The methodology from Esqueda, Välimäki, and Parker provides the transfer function used to compute each of the notch-filters of the system.
$$H(z) = \frac{ \big( \frac{ 1 + g \beta }{ 1 + \beta } \big) - 2 \big( \frac{ \cos( \frac{ 2 \pi f_c }{ F_s } ) }{ 1 + \beta } \big) z^{-1} + \big( \frac{ 1 - G \beta }{ 1 + \beta } \big) z^{-2} }{ 1 - 2 \big( \frac{ \cos( \frac{ 2 \pi f_c }{ F_s } ) }{ 1 + \beta } \big) z^{-1} + \big( \frac{ 1 - \beta }{ 1 + \beta } \big) z^{-2} } $$
The most efficient way to compute the network of cascaded notch-filters would be to anticipate the system by multiplying the transfer function of a network of notch-filters to get one resulting system and use this system to filter the input signal, however, since the number of notch-filters in our network is an unknown parameter, $M$, controlled by the user, it is not easy to come with a strategy to pre-compute all the possible numbers of notch-filters in the network and their combinations with different parameters, such as the rate of the cycle of the audio effect.
Therefore, I have decided that it is probably an easier strategy to use this transfer function to go back to the difference equation of the system, and compute the pertinent values of the coefficients of the system as they are needed.
The difference equation of a notch-filter is the following:
$$y[n] = b_0 x[n] - b_1 x[n-1] + b_2 x[n-2] + a_1 y[n-1] - a_2 y[n-2]$$
Where the coefficients of the system correspond to
$$b_0 = \frac{ 1 + G \beta }{ 1 + \beta }$$
$$b_1 = \frac{ 2 \cos( \frac{ 2 \pi f_c }{ F_s }) }{ 1 + \beta }$$
$$b_2 = \frac{ 1 - G \beta }{ 1 + \beta }$$
$$a_1 = b_1$$
$$a_2 = \frac{ 1 - \beta }{ 1 + \beta }$$
The final implementation consists then of a delay-line of second order which filters the input signal through a cascade of $M$ notch-filters.
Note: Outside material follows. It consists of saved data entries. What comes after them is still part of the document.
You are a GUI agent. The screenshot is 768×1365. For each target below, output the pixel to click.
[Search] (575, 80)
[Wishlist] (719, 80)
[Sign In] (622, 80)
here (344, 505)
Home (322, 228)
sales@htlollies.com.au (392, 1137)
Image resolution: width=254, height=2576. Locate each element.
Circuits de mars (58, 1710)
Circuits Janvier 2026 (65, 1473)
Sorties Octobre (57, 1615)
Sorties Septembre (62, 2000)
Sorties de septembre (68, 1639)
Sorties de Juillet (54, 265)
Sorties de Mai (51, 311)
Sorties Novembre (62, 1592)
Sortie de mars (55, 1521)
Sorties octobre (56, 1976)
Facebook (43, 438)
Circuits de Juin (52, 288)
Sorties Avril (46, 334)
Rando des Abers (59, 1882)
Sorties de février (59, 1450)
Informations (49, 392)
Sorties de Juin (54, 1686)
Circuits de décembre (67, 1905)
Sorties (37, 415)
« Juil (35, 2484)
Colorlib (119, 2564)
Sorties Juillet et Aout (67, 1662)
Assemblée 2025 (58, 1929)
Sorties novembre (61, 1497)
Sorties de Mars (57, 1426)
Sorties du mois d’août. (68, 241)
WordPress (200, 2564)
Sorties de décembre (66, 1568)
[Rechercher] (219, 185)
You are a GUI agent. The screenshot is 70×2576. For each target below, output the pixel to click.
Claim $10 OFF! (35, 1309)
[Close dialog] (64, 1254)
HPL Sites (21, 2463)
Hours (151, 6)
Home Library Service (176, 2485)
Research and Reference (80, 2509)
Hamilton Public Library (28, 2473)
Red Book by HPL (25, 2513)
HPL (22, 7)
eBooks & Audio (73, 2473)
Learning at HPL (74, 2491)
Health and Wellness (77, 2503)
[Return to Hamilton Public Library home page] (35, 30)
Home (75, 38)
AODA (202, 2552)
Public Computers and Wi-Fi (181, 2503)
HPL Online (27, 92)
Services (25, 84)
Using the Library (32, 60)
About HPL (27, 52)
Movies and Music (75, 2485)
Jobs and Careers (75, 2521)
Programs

The coefficients of the notch-filters are computed for every sample, according to the properties of each notch-filter, namely, their center frequency $f_c$ and the attenuation computed for that center frequency $(L_c, G)$.
The implementation was done in Matlab, and all the source code is available here.
As an example, here is an audio input to the system and what it comes out.
Input [wav]
Output [wav]
Conclusions
In this paper, I outline the implementation of a cascaded notch-filter system to create auditory illusions from an input signal. The reference methodology by Esqueda, Välimäki, and Parker was very informative about the parameters, formulas and methodologies used to test the filter and generate the sound samples and the plots presented in their paper. The implementation proposed here used the transfer function presented in the reference methodology and used it to get the difference equation of a notch-filter, computing its parameters for every sample and using those coefficients to filter the input signal through a delay-line of second order.